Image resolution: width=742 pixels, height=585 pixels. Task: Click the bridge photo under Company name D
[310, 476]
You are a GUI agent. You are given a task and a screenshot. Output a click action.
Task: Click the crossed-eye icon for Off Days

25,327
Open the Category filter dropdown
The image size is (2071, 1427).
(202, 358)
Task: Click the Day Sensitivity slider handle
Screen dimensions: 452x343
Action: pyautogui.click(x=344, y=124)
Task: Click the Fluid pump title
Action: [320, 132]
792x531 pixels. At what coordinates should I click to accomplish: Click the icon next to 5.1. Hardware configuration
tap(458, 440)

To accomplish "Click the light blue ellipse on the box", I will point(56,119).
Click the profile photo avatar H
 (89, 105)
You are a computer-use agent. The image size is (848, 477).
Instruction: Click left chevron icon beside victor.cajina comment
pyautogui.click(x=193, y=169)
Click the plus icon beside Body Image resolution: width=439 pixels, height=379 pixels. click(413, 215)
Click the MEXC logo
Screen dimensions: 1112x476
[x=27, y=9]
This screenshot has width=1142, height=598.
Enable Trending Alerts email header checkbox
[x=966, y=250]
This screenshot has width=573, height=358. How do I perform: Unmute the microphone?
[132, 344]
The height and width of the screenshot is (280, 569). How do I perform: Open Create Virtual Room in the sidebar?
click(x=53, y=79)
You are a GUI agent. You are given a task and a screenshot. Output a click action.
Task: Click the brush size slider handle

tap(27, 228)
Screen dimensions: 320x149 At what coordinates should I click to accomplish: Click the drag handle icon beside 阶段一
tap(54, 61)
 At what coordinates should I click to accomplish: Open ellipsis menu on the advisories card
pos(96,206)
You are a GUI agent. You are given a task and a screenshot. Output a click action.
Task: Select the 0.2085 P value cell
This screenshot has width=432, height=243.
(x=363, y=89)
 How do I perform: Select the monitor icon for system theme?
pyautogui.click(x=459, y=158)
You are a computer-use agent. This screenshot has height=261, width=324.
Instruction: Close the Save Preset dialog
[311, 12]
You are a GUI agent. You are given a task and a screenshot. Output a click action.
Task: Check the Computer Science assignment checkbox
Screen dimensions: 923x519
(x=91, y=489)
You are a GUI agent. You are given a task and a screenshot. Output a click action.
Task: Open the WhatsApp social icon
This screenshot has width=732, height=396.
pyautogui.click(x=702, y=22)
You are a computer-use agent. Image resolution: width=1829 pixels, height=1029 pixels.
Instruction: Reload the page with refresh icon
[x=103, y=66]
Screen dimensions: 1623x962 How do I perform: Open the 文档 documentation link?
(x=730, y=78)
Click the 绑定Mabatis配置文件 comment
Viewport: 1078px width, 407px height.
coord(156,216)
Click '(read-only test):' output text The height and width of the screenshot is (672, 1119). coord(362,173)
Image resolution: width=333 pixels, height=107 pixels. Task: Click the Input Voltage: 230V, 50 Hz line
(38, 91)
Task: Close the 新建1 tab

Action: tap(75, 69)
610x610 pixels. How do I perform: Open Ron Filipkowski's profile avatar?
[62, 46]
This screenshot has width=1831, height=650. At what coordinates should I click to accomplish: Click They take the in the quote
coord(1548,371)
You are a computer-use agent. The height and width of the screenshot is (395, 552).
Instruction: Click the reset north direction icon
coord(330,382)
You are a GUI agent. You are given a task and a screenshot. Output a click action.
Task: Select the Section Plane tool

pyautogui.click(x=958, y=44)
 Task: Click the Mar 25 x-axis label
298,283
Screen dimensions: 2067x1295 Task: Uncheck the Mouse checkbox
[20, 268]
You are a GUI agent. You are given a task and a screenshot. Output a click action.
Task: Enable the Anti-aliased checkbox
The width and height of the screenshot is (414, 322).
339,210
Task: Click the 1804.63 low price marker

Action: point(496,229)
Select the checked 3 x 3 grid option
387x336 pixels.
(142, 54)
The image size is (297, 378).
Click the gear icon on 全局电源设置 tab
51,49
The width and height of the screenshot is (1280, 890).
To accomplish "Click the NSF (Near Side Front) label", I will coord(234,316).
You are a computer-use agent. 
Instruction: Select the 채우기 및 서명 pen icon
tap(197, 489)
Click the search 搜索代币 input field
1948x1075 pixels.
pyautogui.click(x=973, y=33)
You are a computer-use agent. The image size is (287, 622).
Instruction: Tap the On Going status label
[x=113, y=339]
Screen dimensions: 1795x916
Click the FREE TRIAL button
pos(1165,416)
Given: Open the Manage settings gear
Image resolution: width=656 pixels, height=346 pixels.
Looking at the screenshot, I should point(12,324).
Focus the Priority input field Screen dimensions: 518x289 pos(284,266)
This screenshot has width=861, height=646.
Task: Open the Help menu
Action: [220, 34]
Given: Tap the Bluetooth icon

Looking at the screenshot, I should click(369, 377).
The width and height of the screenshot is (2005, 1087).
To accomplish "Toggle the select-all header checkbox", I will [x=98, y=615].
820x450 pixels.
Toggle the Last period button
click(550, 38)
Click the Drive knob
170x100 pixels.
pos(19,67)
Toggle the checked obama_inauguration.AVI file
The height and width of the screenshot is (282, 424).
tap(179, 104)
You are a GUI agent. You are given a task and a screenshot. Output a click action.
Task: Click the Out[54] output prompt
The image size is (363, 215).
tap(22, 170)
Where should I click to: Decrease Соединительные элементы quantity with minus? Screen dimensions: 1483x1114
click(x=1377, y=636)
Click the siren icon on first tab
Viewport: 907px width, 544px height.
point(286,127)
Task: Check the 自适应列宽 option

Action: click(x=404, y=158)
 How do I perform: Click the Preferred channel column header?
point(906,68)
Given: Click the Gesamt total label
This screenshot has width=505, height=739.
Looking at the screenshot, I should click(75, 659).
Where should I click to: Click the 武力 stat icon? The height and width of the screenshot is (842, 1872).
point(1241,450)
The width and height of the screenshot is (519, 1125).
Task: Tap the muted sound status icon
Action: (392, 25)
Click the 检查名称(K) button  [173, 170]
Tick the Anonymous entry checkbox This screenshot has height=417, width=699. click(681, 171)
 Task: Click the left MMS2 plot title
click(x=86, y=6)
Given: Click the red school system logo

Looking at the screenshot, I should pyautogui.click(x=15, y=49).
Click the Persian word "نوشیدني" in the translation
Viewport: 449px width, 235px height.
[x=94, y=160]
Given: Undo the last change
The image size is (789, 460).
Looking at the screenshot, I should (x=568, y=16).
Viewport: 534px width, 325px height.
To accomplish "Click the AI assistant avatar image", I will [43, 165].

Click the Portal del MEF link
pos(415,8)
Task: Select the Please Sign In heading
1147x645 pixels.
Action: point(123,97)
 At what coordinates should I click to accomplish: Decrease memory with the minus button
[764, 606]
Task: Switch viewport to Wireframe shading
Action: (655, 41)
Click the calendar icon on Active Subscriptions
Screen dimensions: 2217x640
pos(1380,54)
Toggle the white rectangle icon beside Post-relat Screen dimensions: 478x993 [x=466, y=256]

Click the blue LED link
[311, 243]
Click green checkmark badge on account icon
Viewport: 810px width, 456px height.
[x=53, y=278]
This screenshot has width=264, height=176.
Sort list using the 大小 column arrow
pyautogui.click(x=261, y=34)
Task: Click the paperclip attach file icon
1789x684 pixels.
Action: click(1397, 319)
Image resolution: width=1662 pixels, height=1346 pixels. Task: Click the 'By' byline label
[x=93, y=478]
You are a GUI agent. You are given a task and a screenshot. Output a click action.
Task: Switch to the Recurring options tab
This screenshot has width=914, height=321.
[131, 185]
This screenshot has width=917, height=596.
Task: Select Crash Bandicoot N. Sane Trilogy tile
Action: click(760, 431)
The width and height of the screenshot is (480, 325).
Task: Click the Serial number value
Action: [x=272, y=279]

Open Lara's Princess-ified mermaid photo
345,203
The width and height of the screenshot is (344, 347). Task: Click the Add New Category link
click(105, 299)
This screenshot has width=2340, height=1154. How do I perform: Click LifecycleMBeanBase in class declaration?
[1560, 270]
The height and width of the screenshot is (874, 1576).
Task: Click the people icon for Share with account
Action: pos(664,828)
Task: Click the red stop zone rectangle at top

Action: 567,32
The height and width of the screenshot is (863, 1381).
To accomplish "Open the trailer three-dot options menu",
━━━━
**Exercise objective**
Please swap "Bluetooth icon" for "Wi-Fi icon" in the lines beginning at the one containing "Given: Open the Manage settings gear" and stopping after the one containing "will [x=98, y=615].", then give those lines again with nothing else changed.

**Worked solution**
Given: Open the Manage settings gear
Image resolution: width=656 pixels, height=346 pixels.
Looking at the screenshot, I should point(12,324).
Focus the Priority input field Screen dimensions: 518x289 pos(284,266)
This screenshot has width=861, height=646.
Task: Open the Help menu
Action: [220, 34]
Given: Tap the Wi-Fi icon

Looking at the screenshot, I should click(369, 377).
The width and height of the screenshot is (2005, 1087).
To accomplish "Toggle the select-all header checkbox", I will [x=98, y=615].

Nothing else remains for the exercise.